▶ Record set:
********
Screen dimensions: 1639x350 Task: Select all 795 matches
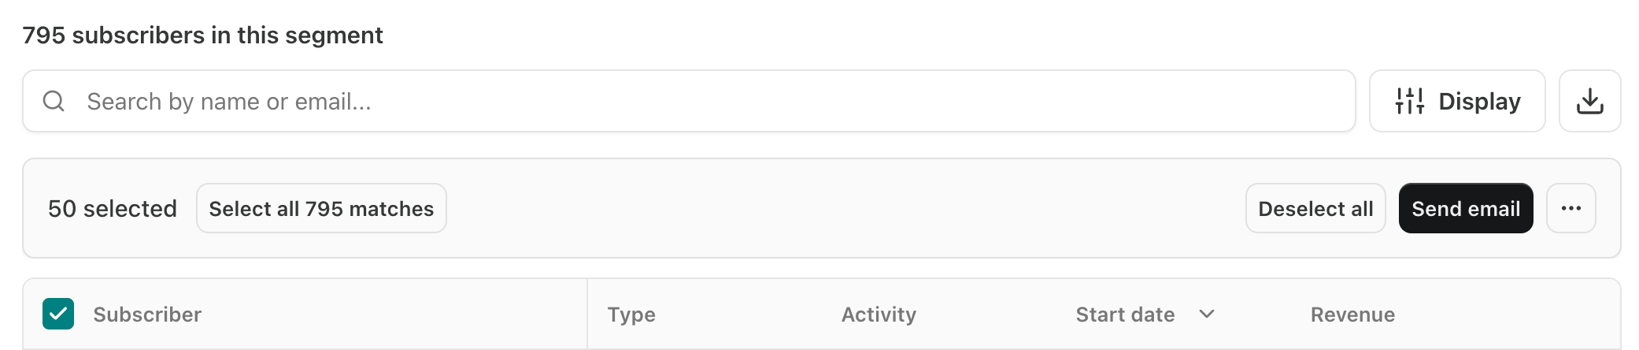click(321, 208)
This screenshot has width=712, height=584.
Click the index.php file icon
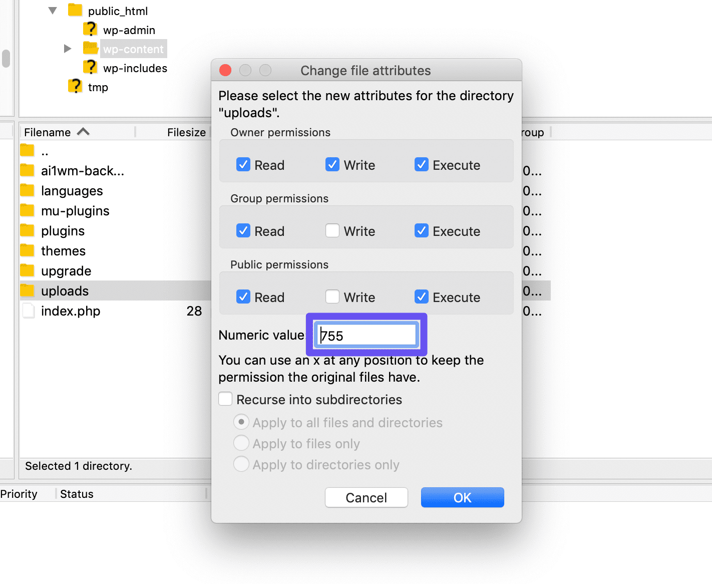[x=28, y=311]
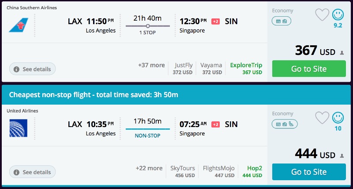Select the Hop2 444 USD offer
The image size is (353, 189).
[252, 171]
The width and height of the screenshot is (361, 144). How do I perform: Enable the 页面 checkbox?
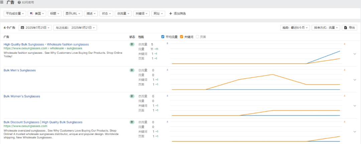point(197,37)
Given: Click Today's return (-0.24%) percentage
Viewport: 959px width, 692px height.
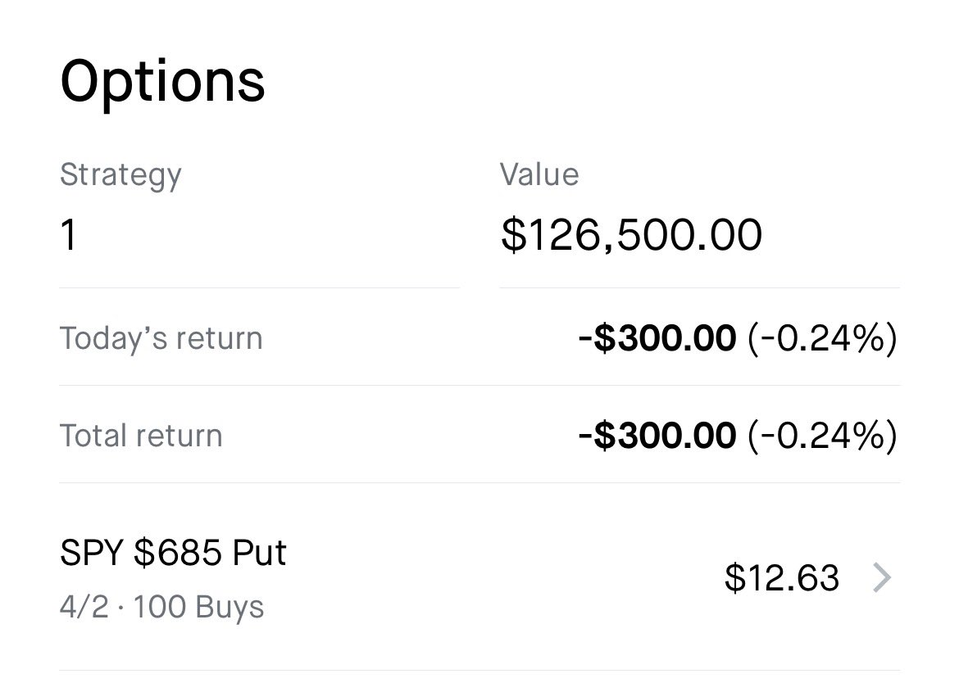Looking at the screenshot, I should pyautogui.click(x=822, y=338).
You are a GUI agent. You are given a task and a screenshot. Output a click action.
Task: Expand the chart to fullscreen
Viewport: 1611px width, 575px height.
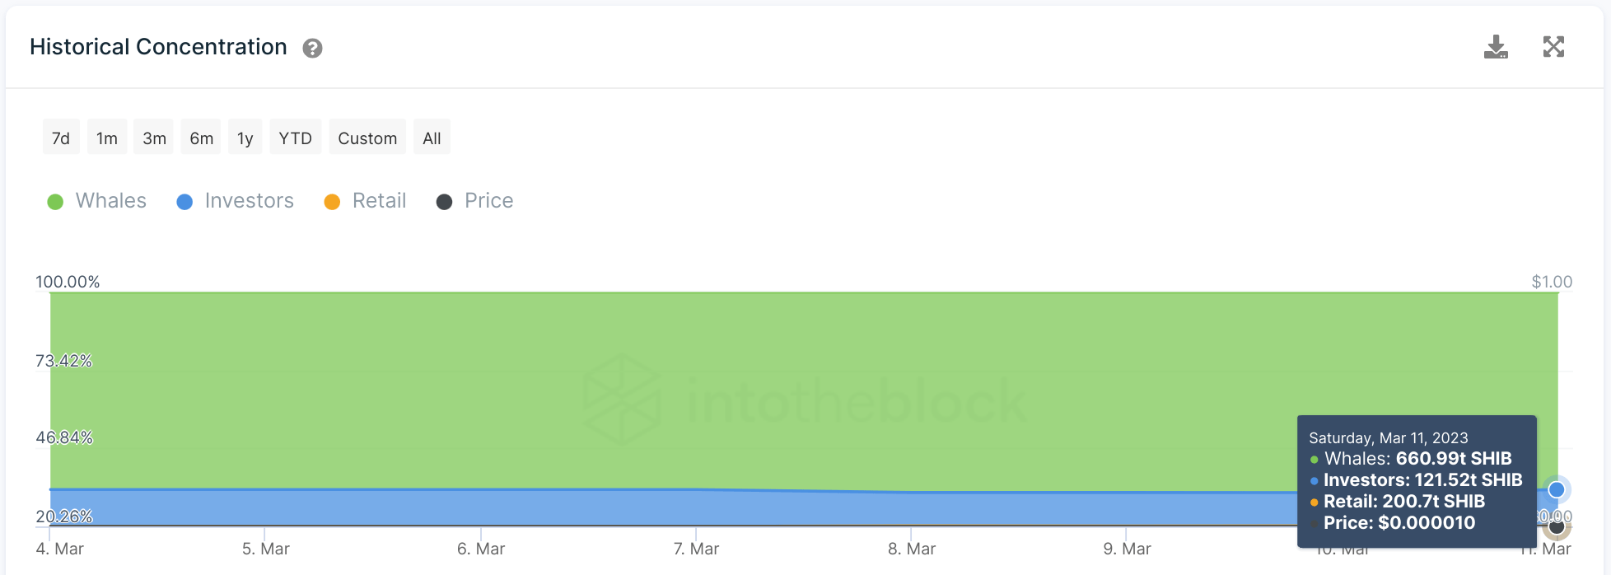click(1553, 47)
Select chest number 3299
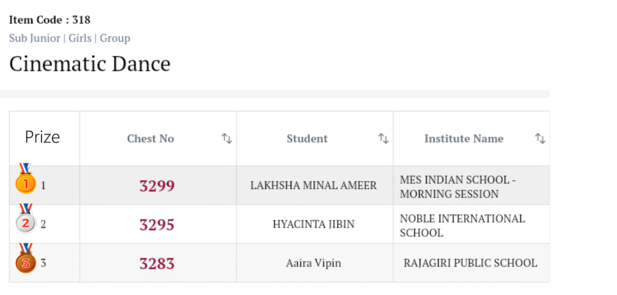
********
▶ Problem to solve: Beginning at the line that contains "Viewport: 1611px width, 575px height." and ending at the last line of the data, return each line exactly; no picture belongs in the copy.

▶ Solution for this problem:
Viewport: 1611px width, 575px height.
click(1553, 47)
Select chest number 3299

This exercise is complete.